Average UK pay rises are set to reach 3% in 2016, according to research by Willis Towers Watson.
Its Salary budget planning study report, which received 8,000 responses from organisations across 110 countries worldwide, primarily in the private sector, found that the average UK pay rise of 3% paired with low annual inflation rates in the first half of the year will outstrip real-term pay increases in other major European economies.
The research also found that Germany will experience a similar increase to the UK, and Italy, France, and the Netherlands are expected to see average pay rises in the region of 2.5% in 2016. Organisations in Spain, Switzerland and Ireland are budgeting for pay rises of around 2%.
Iain Nichols (pictured), senior consultant in the data services practice at Willis Towers Watson, said: “A combination of good pay rises and continuing low inflation means that British employees will feel they have more money in their pockets. Western Europe sees a similar trend as most countries’ pay rises are set to significantly outstrip inflation, but with predicted increases in inflation across the region we may see a return to pay growth less than inflation in the coming years.
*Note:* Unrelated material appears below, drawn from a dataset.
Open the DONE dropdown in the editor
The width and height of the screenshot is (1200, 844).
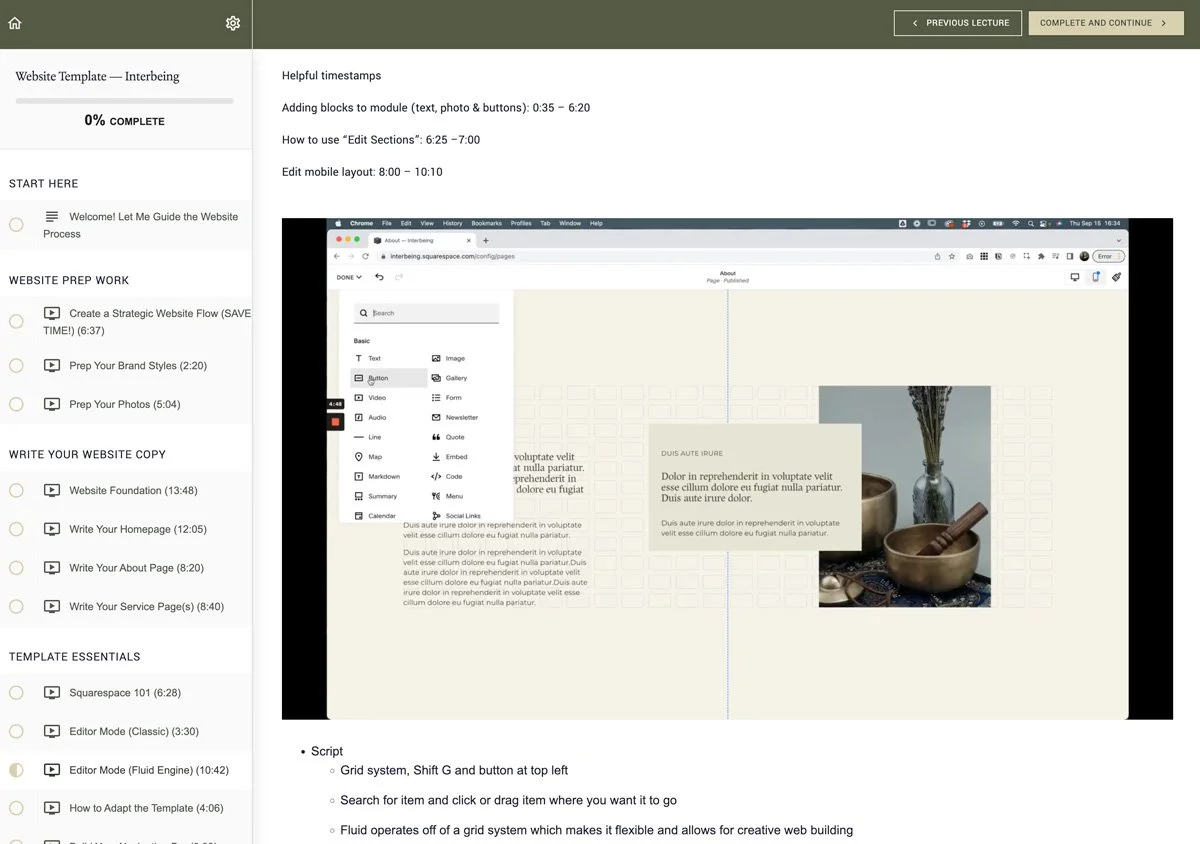click(x=347, y=277)
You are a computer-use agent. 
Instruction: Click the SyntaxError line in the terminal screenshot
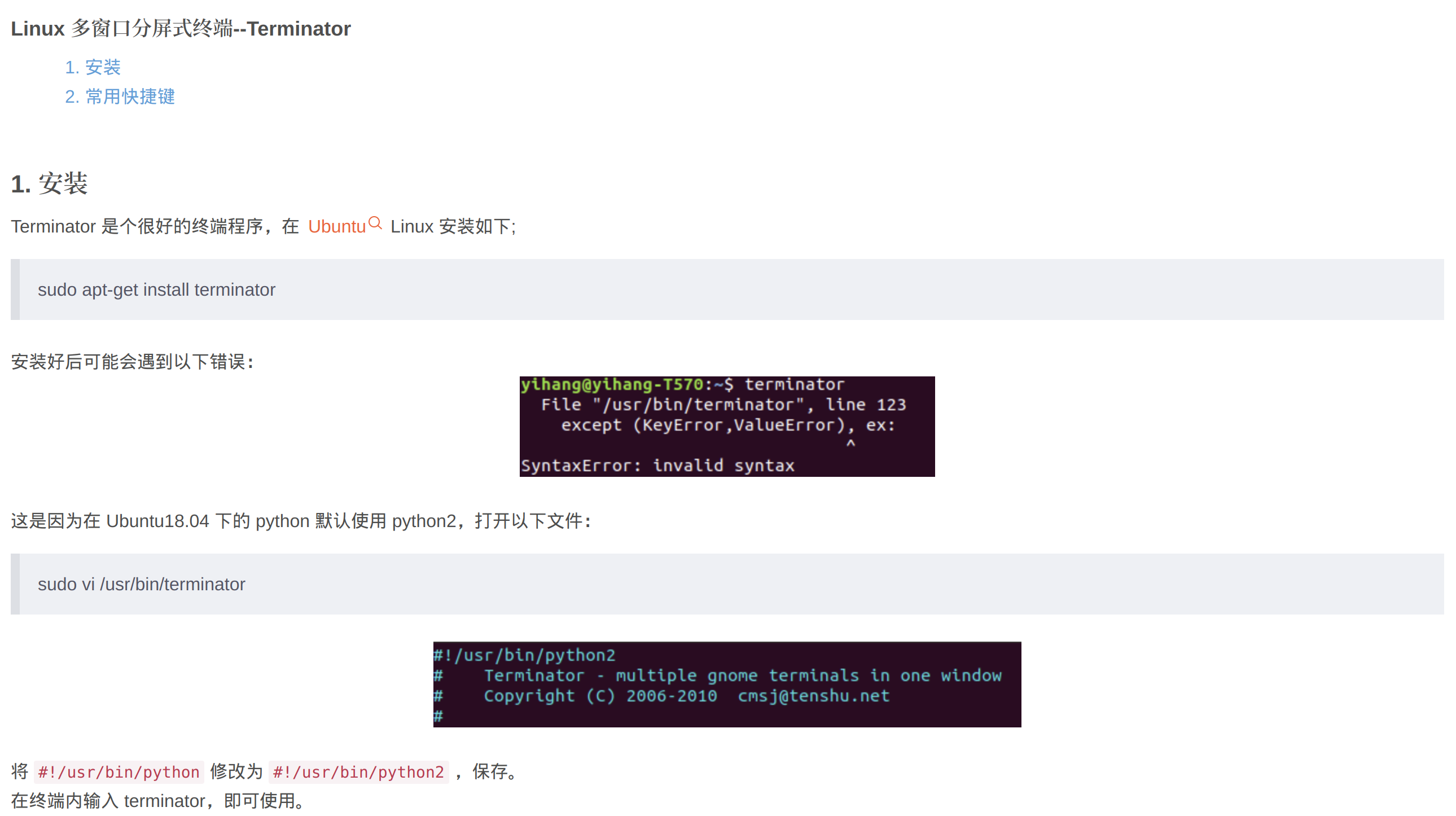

“Brexit has widely been predicted to have a negative effect on salary and although early statistics from the Office for National Statistics have suggested there may have already been a slowdown in earnings, it is not something we have seen in our data. This suggests that [organisations] are not amending their budgets and are using a wait and see approach to their salary planning in the UK.
“It will be interesting to see how [organisations] react to increasing inflation. We predict there will be greater emphasis on pay rises to high performers, emerging talent and those with in-demand skills, and less emphasis on across-the-board increases. Without differentiation, [organisations] may face retention and attraction pressures, especially in high demand areas.”